Wild. The fact that this is an autobiography of real life events is absolutely unbelievable. I do not know a more eventful and rich life story than this. Peter Freuchen was an Arctic explorer, a reporter, a writer, filmmaker; he traveled the world, dug himself out of sure death with a shovel made from his own frozen excrements, built the first house in Thule - a town in Greenland he named, he met with kings, sheltered refugees, fought against the nazis, had a farm, 3 wives and 2 children. Wow.
At the beginning of the book you have the impression that Peter is making up all of his stories. But as time passes, you realise, that no one could possibly make up so many fascinating lies. At the end you just have to give in and enjoy the ride.

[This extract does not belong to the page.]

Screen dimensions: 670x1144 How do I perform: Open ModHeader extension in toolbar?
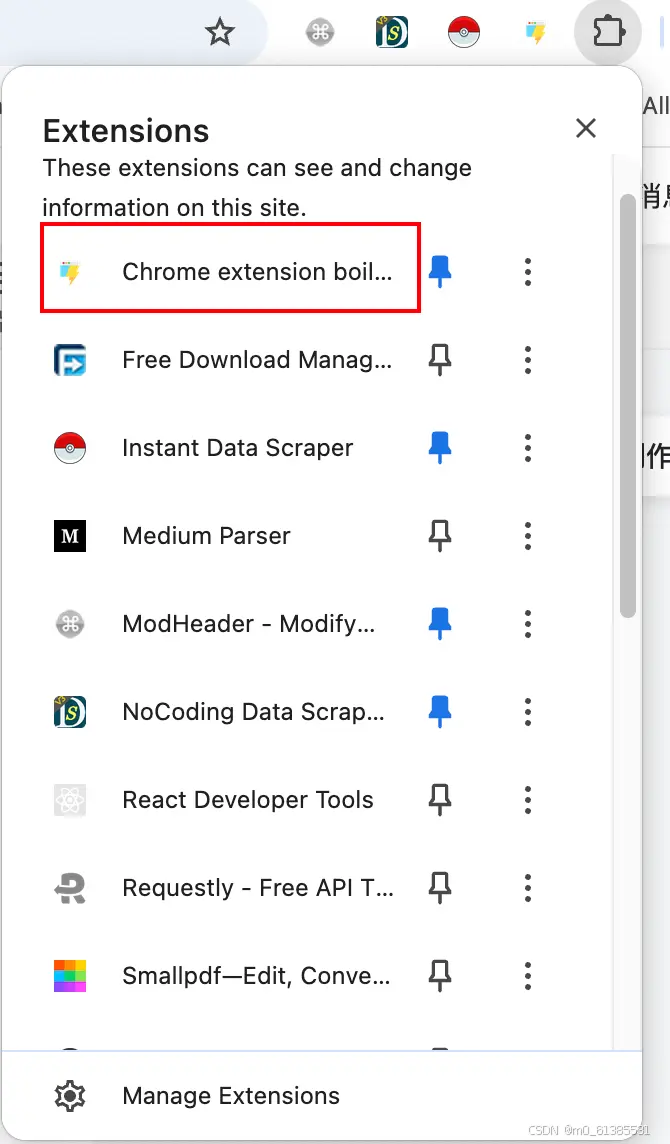[320, 33]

What I have learnt from this book in the first place is that: "nothing venture, nothing win".
A worthy read. Through this book, I traveled to places I likely will never reach - Greenland, circled the North Pole! A cultural and geographical introduction to Eskimo life and the northern reaches of our planet.
This man led a very interesting life. And he seems to tell the reader everything the way it actually happened, very candidly. The story is a little slow in some sections though.

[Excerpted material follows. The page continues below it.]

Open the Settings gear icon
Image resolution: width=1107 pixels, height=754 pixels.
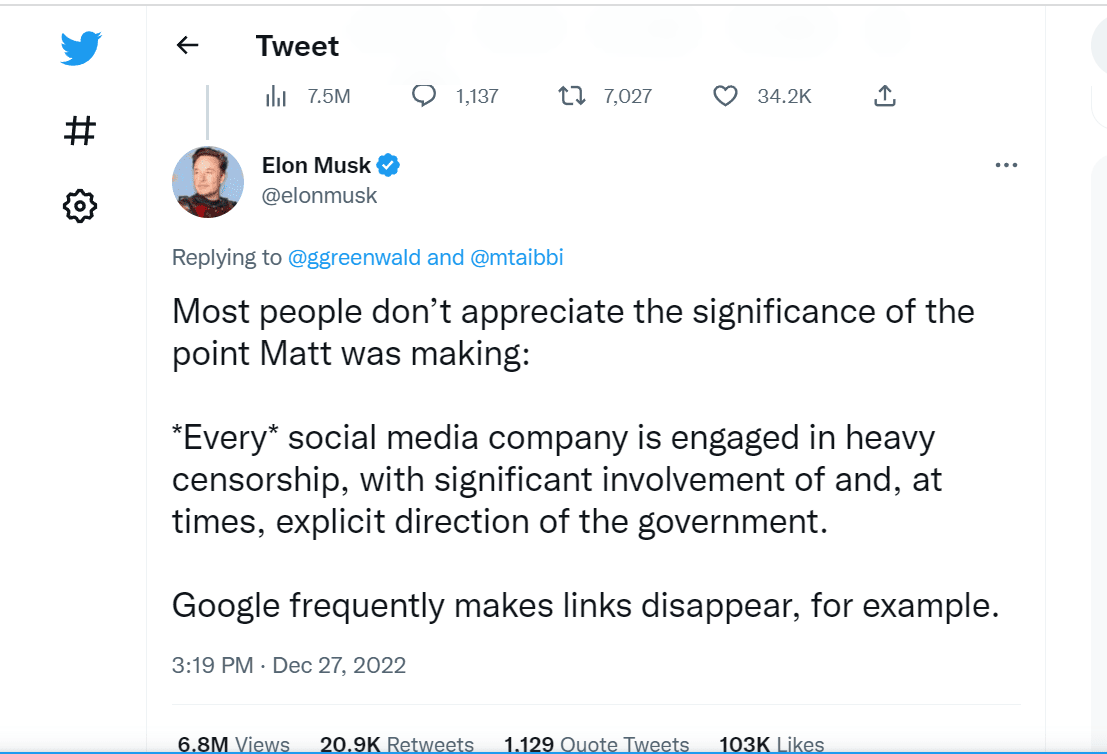pyautogui.click(x=80, y=206)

The title of this book alone deserves one star, maybe two. I was on a roll reading adventure books from the arctic this last winter, and the majority of this book did not disappoint. But, the last 1/3 did disappoint. There is a note for this book that some parts have been fictionalized, but I won't spoil which parts that I thought were fiction/nonfiction. I was hoping the entire book would be focused on his time in Greenland and the incredible adventures that he endured-I couldn't put this book down for the first half-but there is a portion of the book that includes "adventures" in civilization. His time in the civilized world, the US and Europe, was not as exciting and enthralling. Either way, Peter Freuchen is a badass that any adventurer-type person out there should read.
This is an autobiography that continually leaves the reader wondering how all this could possibly happen to one person. The first solo crossing of the central glacier of Greenland, amputates his own foot, working with Hollywood producers to make a movie in Alaska, helping refugees from Hitler and so much more.

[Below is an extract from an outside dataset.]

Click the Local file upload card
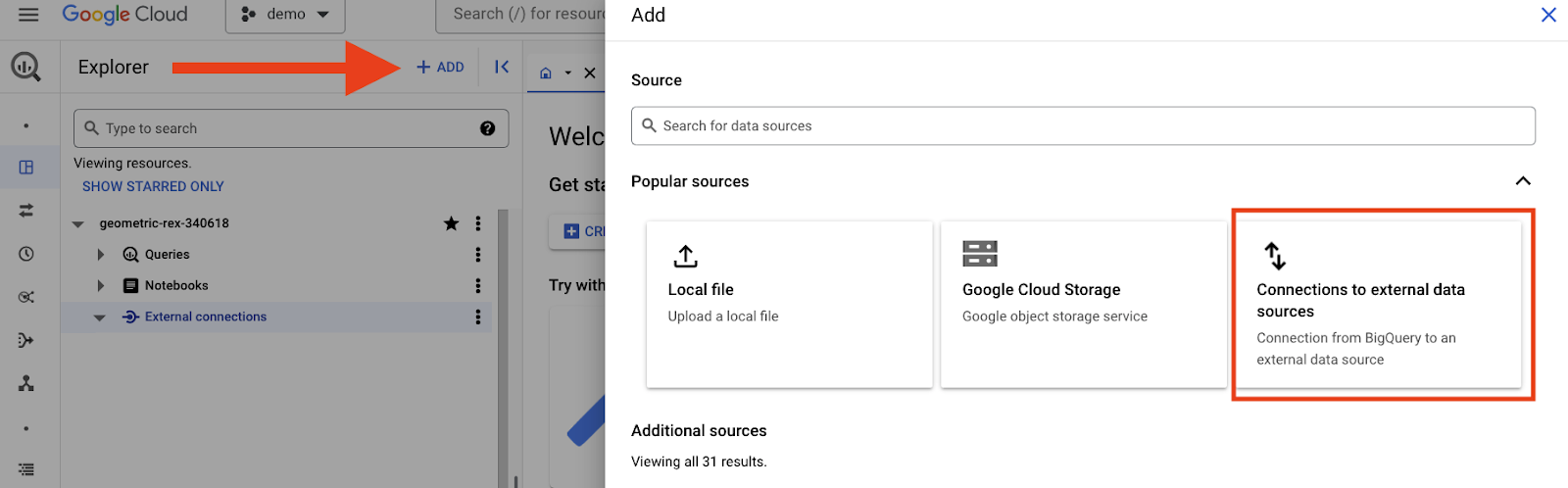The image size is (1568, 488). (x=789, y=304)
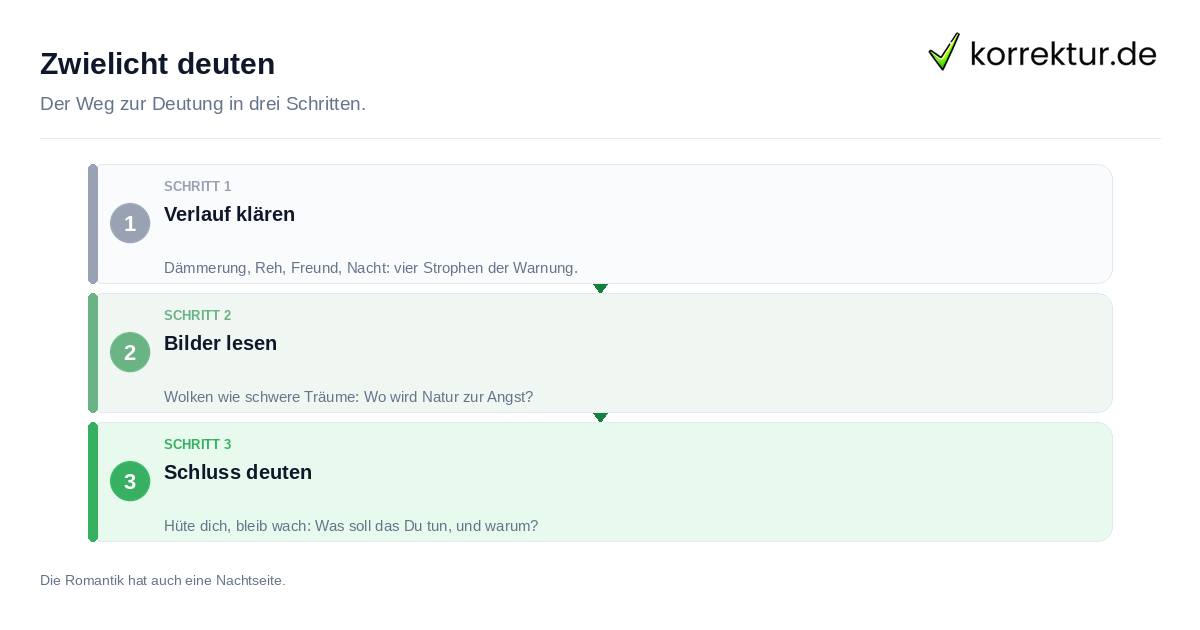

The authors writing style is fantastic, he doesn't portray any of these events as extraordinary, but rather writes about them as matter of fact. It's refreshing to read about the facts and events without feeling like the author is boasting the the rest of us mere mortals.
The Dos XX can suck it; Peter Freuchen is The Most Interesting Man in the World. This guy did SO MUCH STUFF! And he didn't even get to the part where he won the $64,000 question! It was pretty neat that he ran into so many great historical figures as well: US presidents, Fritzjoff Nansen, King Haakon of Norway, Neils freaking Bohr. This book has so many fascinating stories, from his Arctic exploration and living (and digging his way to life with a dookie pick of his own making), to Hollywood, to anti-Nazi work, this guy did it all. They don't build them like this anymore.
Whatever the offer, he of course gave his immediate assent, then embarked. Straight ahead go-get'um character, fascinating little vignettes, a guest at the villa dives into the pool and slams her head on an alligator hiding there, a bizarre soviet sojourn, films and flights, and no reflection on the writing of the writings that pay for it all. What kind of mind did this man have?
This book was very interesting and well written. I enjoyed the pace of the book as well. Peter Freuchen writes well and gives the details of his life flawlessly.